L’adieu d’un pépin serein

Publié le 07 février 2013 par Dodo44

Mes amis, merci de m’entourer ce soir. J’accepte volontiers cet espace qui m’est confié pour vous faire mes adieux. Dans quelques minutes, je ne serai plus de ce monde. Permettez-moi de vous partager le fruit de mes réflexions.

Je suis né d’un cœur de pomme nonchalamment jeté dans un pré verdoyant. Le poids d’un pas bien ferme me planta là, tout au creux de la terre. Je n’ai rien contre la nature, croyez-moi, mais j’avoue qu’il y faisait bien sombre. Et je m’y sentais très à l’étroit avec mes idées noires.

Ignorant tout de l’avenir qui m’était réservé, je tentais de comprendre ce sort qu’on m’avait jeté. Ma vie avait-elle un but? Voire une issue? Je me sentais étranger dans ce lieu contigu. Si petit que j’étais et si confus.

Le temps a le mérite de répondre aux questions les plus insolites.

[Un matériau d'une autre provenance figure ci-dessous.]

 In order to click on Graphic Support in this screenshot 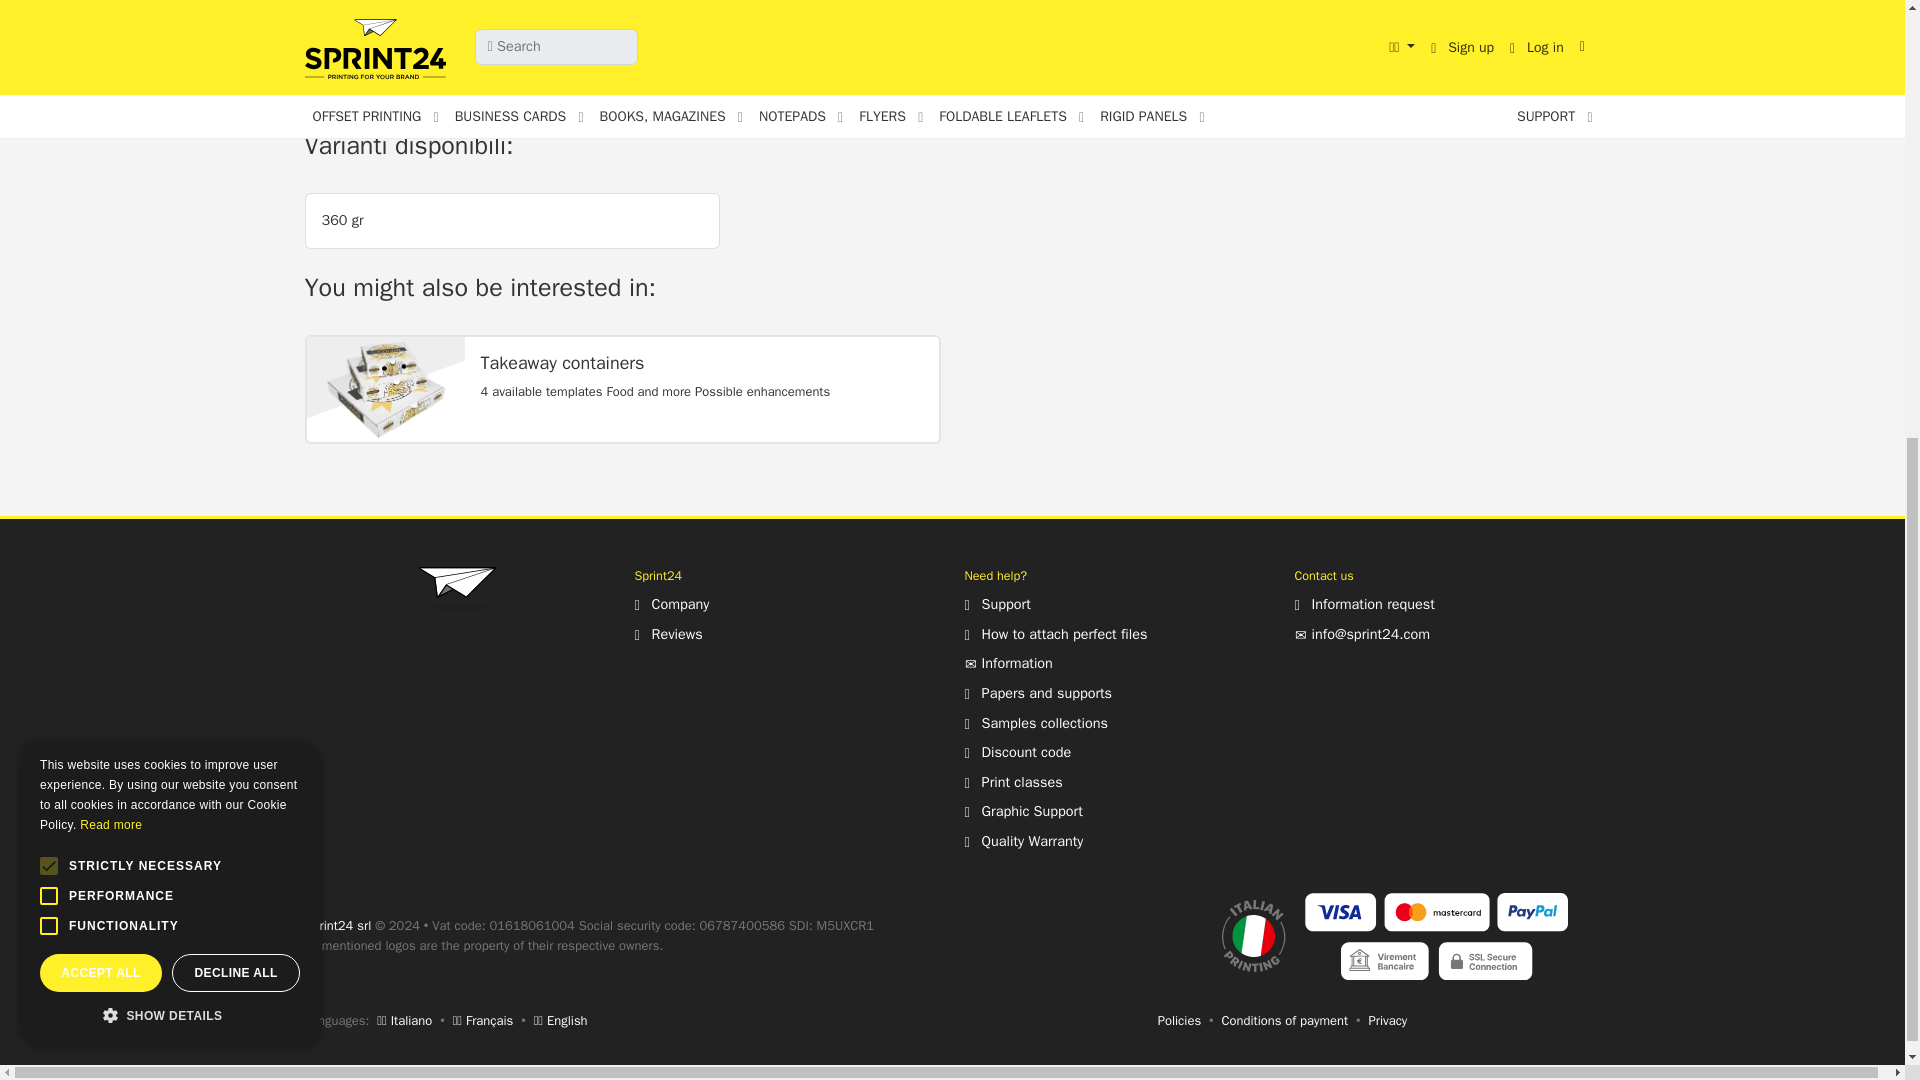, I will do `click(1022, 810)`.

C’est ainsi que germa une solution à mon énigme existentielle. Elle prit la forme de racines. D’abord minuscules, elles se mirent à grandir, enracinant au fond de mon être une certitude qui me faisait jusque-là défaut.

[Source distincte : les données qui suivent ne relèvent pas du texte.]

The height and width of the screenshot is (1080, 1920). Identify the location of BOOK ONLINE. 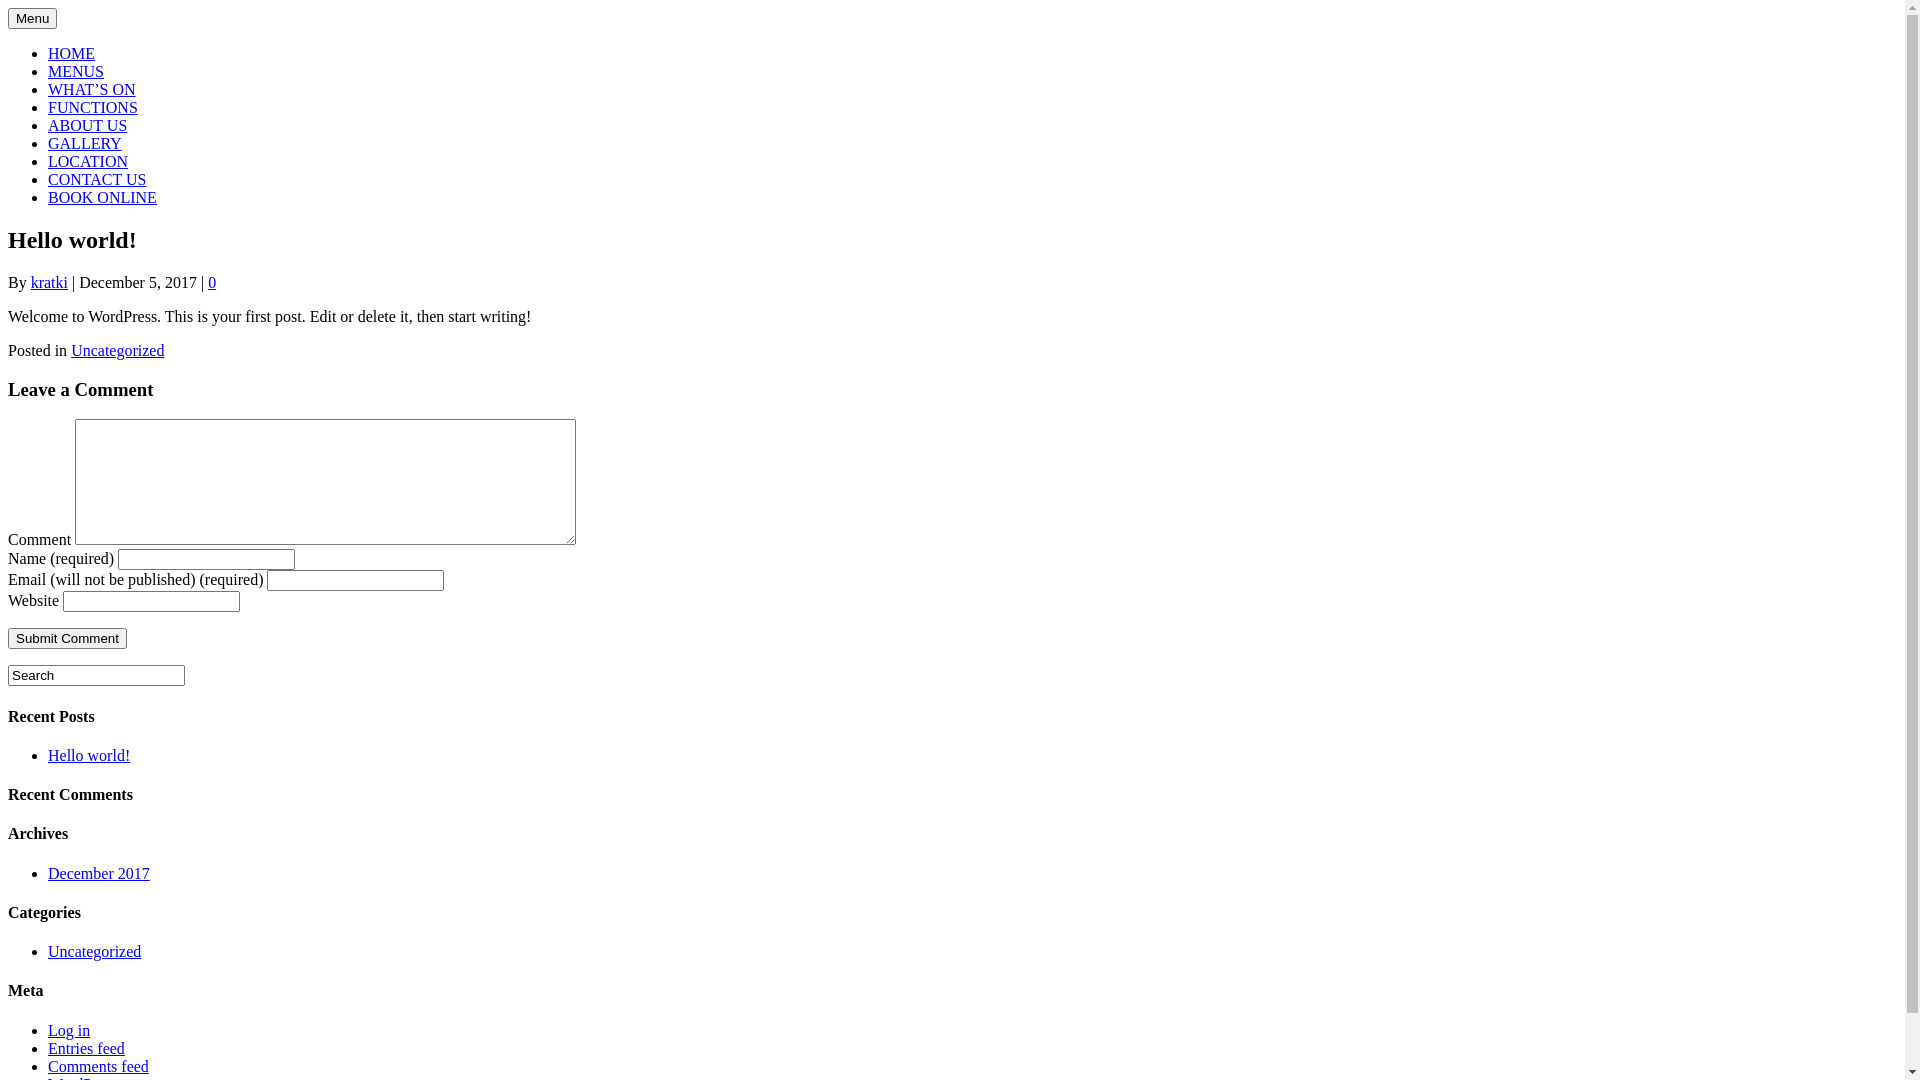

Quelque chose de neuf ne cessait de pousser en moi. Et je me sortis enfin la tête de ce terreau que je prenais pour un tombeau. Quelle joie de découvrir l’air libre! J’avais des branches à lever au ciel! J’avais des feuilles à sécher au vent!

La valse des saisons me donna de la vigueur. Et, surprise, des fleurs! Avec, en prime, des pommes!

Soudain, le petit pépin abandonné était devenu un splendide pommier. Oui! Je venais de trouver un sens à ma vie. Produire des pommes et nourrir les hommes! J’attirais contemplatifs, croqueurs d’images, amoureux et enfants. On admirait mon arborescence. On appréciait mon ombrage. On cueillait ma plénitude.

La cisaille des ans me creusa l’écorce et vida mes racines de leur force. Je sus que mon heure était venue. Durant une fougueuse tempête, une bourrasque me scia en deux. Puis, des campeurs eurent la délicatesse de me transformer en bûches.

Merci à vous tous, assis ici autour de moi, ce soir! Jamais je n’aurais cru, pépin né dans un trou, que j’accomplirais ma mission.

Il me suffisait simplement de vivre jusqu’au bout de mon essence. Avec l’amour comme sève de ma puissance.

Mes amis, adieu! Avant de m’éteindre, je vous offre dans ce feu toute ma joie!